16. Bölüm

16. Bölüm

Sahra Çıtak
sahravecoluu

Uzun antrenman ve hazırlıkların sonunda beklenen derbi günü gelmişti. Yaklaşık 10 dakika sonra oyuncular soyunma odasından ayrılıp taraftarın önüne çıkacaktı. Rakip takım olan Çitalar ise oldukça güçlüydü ve şu an ligdeki liderlik ipini Çitalar göğüslüyordu. Fakat maçı Fırtına'nın kazanması sonucu liderlik el değiştirecekti.

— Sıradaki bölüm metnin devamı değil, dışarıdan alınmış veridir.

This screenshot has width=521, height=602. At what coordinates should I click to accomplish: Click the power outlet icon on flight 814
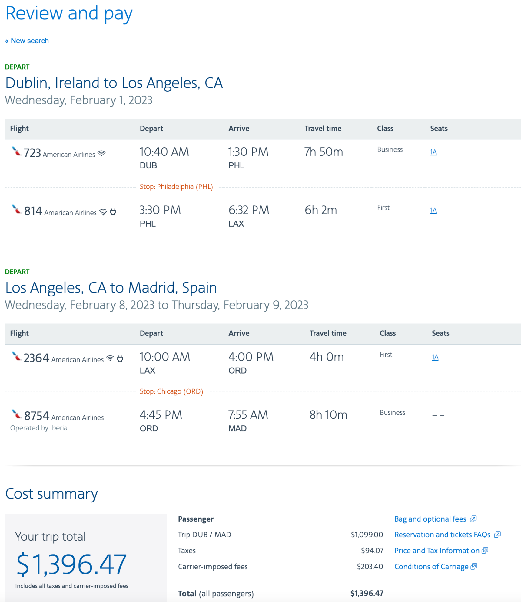click(x=113, y=212)
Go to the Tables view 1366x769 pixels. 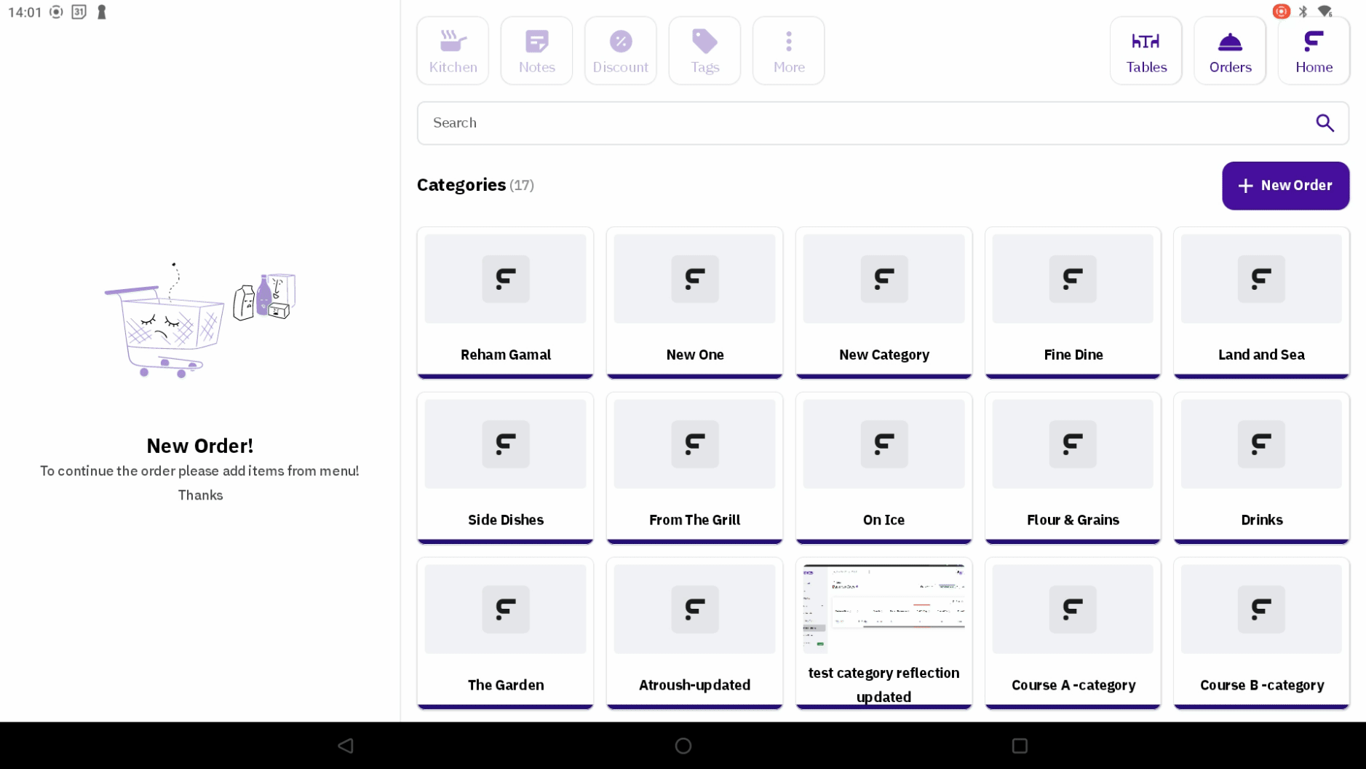click(x=1145, y=51)
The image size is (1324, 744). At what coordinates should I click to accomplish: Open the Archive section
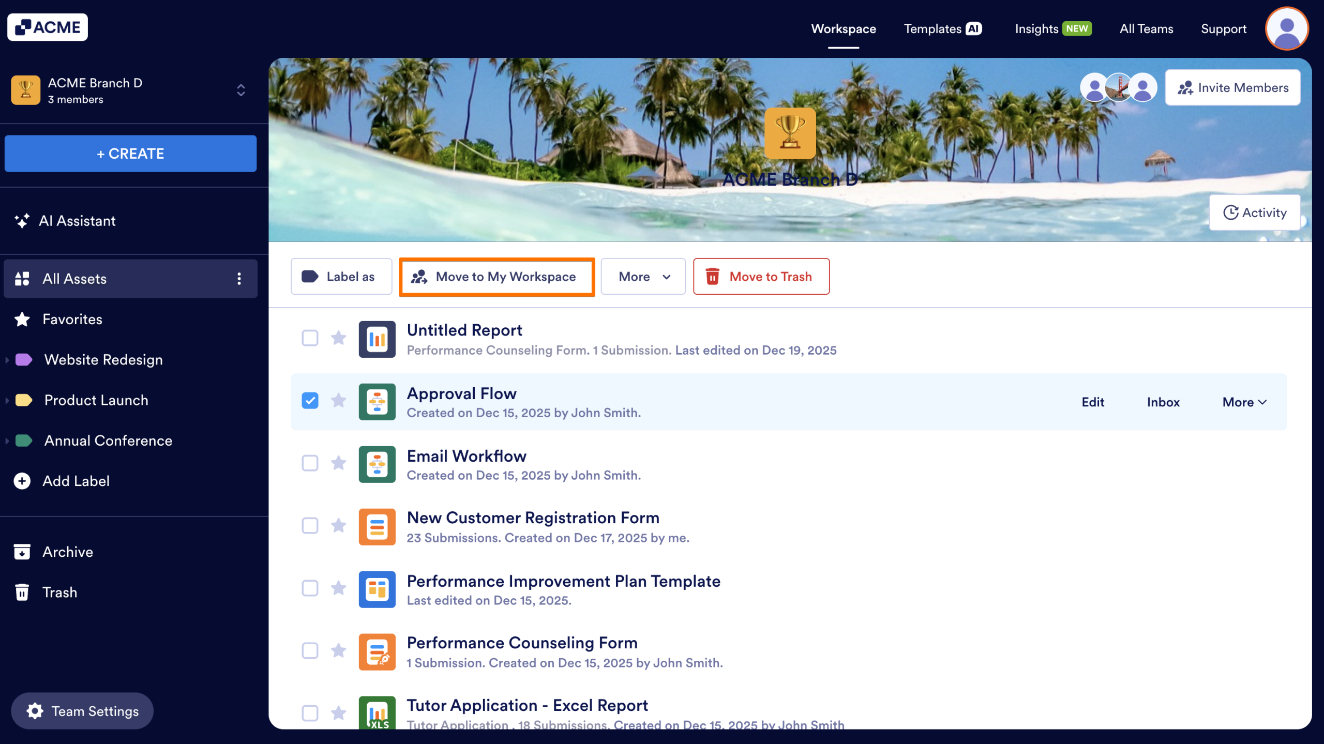[x=67, y=551]
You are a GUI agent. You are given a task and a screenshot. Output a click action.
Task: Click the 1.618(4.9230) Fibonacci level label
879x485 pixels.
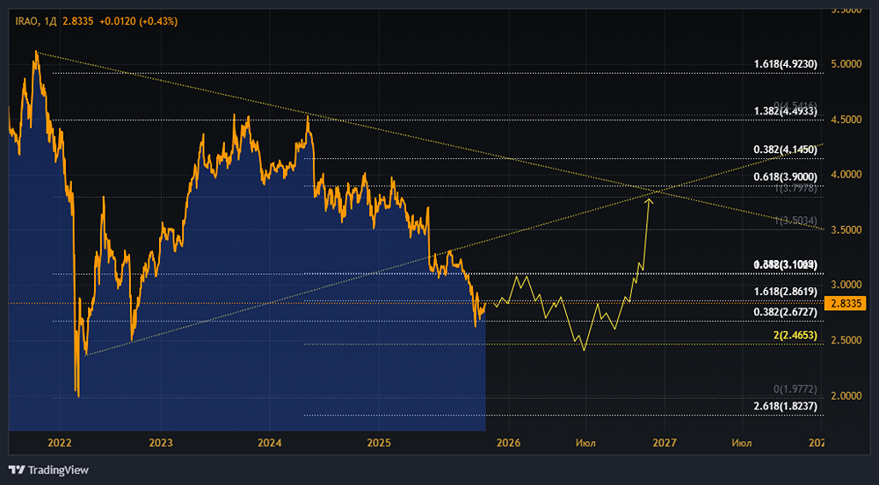tap(786, 64)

Son 10 dakikada takım, teknik ekipten son taktikleri de alarak sahaya çıkmıştı. Uzun koridorun sonunda çime basan ayakları büyük bir alkış destekliyordu. Her iki takımın taraftarı da oldukça heyecanlı görünüyordu. Fırtına'nın pankartları "VUR PARÇALA FIRTINA!" diye haykırıyordu. Çitalar "RAKİBİNİ AVLA" pankartıyla kükrüyordu.

Futbolcular seremoni için yan yana dizilirken açılan pankartları gülümseyerek okuyup hırslanıyordu. O an tüm Fırtına oyuncuları aynı şeyi düşündü: "Taraftarımız için mücadele edip kazanacağız."

Maçı başlatan ilk düdük kulakları doldurduğunda taraftar tezahürata, oyuncular da hareketlenmeye başlamıştı. Saruca hem kazanıp lider olmak istiyordu, hem de iddiayı kazanmak istiyordu. Maçın henüz başındayken saha kenarındaki hem takımının hem de kalbinin teknik direktörüne bakıp şansını yanına almıştı. Onun gözlerine bakıp da kaybetmesi imkansızdı zaten.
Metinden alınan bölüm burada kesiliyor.